• **Prompt 1**: Condense the paragraph in the episode recap that begins "Back at CTU Zhou and his men" into a short bulleted list that keeps its main facts.
• **Prompt 2**: According to the episode recap, what choice does Bishop face?
• **Prompt 3**: Continue the episode recap from its final sentence.

• **Source extract**:
□ □ □ □ □
Tom (Twitchy) Lennox and his men have been outside watching the whole thing in a van. It seems to pain Twitchy to give up this vicarious pleasure, and that blow-up doll back in his closet at the White House is so far away, but he rises to the task at hand and they burst into the apartment and stop the attack. Lisa is in bad shape and an ambulance is called, and Tom has Bishop secured in the bedroom where they have a little talk about crime and punishment. It seems that Bishop has only one choice: help with the situation or face the death penalty for treason (same argument they used on Lisa).

Back at CTU Zhou and his men are getting ready to escape with Josh in tow. They begin herding the personnel into rooms before they make a getaway. This gives Jack the opportunity he was waiting for. He and Nadia hatch a little plan and, as the process takes place, Jack and Nadia attack the terrorists. Morris (Yul Brenner) O'Brian gets in touch with his inner Navy Seal and participates in the fun. Jack snaps Zhou's neck, but Nadia seems to be losing her battle until Doyle and the cavalry come riding into view and take out the rest of the bad dudes.

Two of the terrorists have made off with Josh, but Jack and his new BFF Nadia reach an understanding that gives Jack a gun and Doyle as a partner. They go off after Josh, and it seems these two guys do work well together (when they are not on opposite sides of the fence). A quick pursuit leads to Jack and Doyle dispatching the bad guys, narrowly missing getting Cheng Zhi, and securing Josh once again. Josh and Uncle Jack have a quick moment to bond and gives that paternal side of Jack a chance to shine. One can only wonder how good a father Jack could be if he just was given a chance at a normal life.
□ □ □ □ □
• **Data entries**:
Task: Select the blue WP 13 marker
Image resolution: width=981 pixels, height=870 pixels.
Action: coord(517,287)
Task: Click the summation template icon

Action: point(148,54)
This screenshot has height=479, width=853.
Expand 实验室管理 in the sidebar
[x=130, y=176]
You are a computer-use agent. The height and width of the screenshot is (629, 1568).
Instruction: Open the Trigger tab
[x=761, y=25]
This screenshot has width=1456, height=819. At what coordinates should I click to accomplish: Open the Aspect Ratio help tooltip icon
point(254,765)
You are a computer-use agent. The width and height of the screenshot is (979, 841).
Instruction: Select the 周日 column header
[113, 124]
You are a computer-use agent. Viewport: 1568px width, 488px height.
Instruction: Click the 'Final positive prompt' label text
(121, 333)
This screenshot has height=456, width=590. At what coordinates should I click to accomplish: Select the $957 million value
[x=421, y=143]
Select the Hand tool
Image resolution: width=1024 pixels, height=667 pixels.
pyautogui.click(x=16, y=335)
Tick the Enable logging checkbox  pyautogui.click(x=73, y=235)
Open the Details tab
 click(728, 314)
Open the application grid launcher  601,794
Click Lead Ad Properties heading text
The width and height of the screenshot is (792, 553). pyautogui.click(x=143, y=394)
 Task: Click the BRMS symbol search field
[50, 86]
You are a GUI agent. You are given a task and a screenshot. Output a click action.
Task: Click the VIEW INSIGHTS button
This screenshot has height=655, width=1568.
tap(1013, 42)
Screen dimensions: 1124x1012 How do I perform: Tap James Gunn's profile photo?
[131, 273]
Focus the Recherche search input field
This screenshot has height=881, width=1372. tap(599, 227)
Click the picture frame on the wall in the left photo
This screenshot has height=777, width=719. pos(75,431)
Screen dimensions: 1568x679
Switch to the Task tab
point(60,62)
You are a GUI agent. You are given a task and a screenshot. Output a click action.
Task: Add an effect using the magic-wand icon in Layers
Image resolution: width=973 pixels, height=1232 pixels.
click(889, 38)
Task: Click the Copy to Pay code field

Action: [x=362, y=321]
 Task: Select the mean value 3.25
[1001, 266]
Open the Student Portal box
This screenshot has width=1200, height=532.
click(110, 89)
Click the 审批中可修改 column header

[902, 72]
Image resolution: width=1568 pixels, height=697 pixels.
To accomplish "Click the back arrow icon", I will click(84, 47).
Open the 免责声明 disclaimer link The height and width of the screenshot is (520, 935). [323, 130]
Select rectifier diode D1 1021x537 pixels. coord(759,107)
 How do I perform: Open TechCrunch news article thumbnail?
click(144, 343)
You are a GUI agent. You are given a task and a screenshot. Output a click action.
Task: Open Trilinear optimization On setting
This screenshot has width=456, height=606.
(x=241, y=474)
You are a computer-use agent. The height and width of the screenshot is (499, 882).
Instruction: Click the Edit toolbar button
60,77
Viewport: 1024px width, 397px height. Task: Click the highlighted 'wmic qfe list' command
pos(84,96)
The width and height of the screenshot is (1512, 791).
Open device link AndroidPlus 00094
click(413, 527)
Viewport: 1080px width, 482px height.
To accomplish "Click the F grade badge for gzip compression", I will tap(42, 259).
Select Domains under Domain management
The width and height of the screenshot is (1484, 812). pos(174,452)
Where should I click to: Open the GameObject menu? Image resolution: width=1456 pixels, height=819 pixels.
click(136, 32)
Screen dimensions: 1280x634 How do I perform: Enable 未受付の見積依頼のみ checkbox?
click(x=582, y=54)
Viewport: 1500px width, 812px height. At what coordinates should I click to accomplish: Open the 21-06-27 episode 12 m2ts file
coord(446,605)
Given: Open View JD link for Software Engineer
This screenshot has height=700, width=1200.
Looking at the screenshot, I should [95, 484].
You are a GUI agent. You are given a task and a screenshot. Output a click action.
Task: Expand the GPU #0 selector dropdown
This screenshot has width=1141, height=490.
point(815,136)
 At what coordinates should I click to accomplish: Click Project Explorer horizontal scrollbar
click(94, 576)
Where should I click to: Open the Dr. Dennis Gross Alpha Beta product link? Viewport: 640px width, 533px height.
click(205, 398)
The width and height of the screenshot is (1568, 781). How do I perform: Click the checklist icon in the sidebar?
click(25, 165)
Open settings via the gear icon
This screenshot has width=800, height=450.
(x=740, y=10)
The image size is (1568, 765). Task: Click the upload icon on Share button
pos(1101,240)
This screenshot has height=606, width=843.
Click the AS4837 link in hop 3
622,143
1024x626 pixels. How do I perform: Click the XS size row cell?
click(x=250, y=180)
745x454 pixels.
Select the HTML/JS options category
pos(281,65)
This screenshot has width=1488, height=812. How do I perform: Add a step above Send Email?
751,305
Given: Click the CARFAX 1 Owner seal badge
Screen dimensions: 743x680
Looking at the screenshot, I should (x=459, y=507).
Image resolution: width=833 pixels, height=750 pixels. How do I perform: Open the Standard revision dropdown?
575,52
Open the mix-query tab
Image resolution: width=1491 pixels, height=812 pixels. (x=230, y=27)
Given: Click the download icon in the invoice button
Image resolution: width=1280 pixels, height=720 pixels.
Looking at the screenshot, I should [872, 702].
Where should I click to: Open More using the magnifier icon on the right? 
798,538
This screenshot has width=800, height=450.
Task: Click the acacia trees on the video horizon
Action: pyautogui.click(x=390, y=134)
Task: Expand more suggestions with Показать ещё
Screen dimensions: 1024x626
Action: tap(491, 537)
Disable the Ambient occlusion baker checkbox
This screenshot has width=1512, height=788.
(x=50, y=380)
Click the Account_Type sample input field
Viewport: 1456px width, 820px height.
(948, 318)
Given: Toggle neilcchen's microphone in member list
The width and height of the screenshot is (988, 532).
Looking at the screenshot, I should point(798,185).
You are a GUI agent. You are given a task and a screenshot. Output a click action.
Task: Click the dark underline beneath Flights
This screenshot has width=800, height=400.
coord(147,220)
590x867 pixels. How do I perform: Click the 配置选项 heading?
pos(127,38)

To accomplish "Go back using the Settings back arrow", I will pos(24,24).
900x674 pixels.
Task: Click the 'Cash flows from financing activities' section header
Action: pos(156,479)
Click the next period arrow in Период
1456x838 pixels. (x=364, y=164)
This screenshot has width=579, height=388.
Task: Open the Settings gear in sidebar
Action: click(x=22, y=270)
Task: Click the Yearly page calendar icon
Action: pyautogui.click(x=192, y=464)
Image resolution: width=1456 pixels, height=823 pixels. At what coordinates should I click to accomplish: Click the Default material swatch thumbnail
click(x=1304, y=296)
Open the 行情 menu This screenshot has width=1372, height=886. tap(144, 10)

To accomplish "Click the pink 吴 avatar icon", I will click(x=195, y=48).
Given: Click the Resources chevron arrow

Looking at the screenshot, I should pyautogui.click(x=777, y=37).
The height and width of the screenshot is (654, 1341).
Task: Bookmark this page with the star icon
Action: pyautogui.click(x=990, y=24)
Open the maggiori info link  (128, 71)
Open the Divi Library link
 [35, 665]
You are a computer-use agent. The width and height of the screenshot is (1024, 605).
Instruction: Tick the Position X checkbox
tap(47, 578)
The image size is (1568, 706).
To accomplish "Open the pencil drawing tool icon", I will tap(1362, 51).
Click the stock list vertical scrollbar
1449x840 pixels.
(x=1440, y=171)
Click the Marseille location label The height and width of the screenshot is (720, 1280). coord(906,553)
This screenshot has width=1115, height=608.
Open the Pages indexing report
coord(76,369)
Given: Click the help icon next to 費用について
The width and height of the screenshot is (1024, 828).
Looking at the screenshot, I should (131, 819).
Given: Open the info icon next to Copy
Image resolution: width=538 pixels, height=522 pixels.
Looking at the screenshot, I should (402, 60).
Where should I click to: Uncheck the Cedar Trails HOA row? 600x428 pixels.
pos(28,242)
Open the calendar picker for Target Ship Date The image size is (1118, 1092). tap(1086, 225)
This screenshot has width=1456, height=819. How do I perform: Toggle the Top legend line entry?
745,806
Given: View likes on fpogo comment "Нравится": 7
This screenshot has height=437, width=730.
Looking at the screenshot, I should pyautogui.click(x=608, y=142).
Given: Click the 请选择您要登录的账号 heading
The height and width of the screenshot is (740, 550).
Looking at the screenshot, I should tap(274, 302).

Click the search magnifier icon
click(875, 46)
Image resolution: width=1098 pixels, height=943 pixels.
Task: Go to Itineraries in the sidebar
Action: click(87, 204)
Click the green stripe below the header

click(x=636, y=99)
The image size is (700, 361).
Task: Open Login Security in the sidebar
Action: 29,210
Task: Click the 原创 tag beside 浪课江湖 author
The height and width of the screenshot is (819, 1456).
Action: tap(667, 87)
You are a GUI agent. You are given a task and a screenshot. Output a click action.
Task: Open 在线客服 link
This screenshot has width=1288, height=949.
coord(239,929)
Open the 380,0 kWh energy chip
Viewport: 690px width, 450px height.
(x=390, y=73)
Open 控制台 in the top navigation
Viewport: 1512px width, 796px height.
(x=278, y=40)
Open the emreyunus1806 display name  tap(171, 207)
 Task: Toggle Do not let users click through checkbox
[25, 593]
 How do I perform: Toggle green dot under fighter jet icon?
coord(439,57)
□ □ □ □ □
• **Exercise output 1**:
- At CTU, Zhou and his men prepare to escape with Josh.
- They start herding the personnel into rooms before their getaway, which gives Jack the opening he was waiting for.
- Jack and Nadia plan and launch an attack on the terrorists, and Morris O'Brian joins the fight.
- Jack snaps Zhou's neck.
- Nadia seems to be losing her fight until Doyle and the cavalry arrive and take out the rest of the terrorists.

• **Exercise output 2**: He must either help with the situation or face the death penalty for treason.

• **Exercise output 3**:
When Josh explains that his grandfather spoke to him on the phone after he was captured, Jack realizes that Stretch is involved with Cheng. While not saying anything directly, we can see Jack processing this information as he puts it all together that his father and brother were no doubt behind his incarceration in China for all those months. Poor, poor, Jack (and Josh), to have been born into a family such as this.

We get another glimpse of Jones and Hillary heading into the Cisco Conference Room (talk about product placement), where Russian President Subaru is revving up the engines of war. He knows that Jones has not secured the component and continues his threats to attack US interests (a base in Central Asia) in two hours if the situation is not remedied. Jones has had a really bad day (not quite as bad as Jack Bauer) and he seems unable to handle Subaru like the cowboy that I thought he was.

Stretch then calls the White House (I wonder how all these guys get such easy access to the President's phone line) and offers a deal: he will give Jones the component in exchange for his grandson. Hillary chides Jones about such a preposterous transaction, but before we can say "Monica Lewinsky," Jones has called CTU to authorize this exchange.

This explains why in the last scene Jack and Josh are separated by Doyle who has his men secure Jack (obviously, Doyle is not foolish enough to try to take on Jack by himself). As Doyle rushes Josh onto a helicopter, Josh is screaming "Uncle Jack" and Jack is at once shocked and angry that Doyle has turned on him so inexplicably. The last scene shows us a frightened kid being torn away from his family in order to settle a bigger score, and this sets Jack up for next week's big showdown.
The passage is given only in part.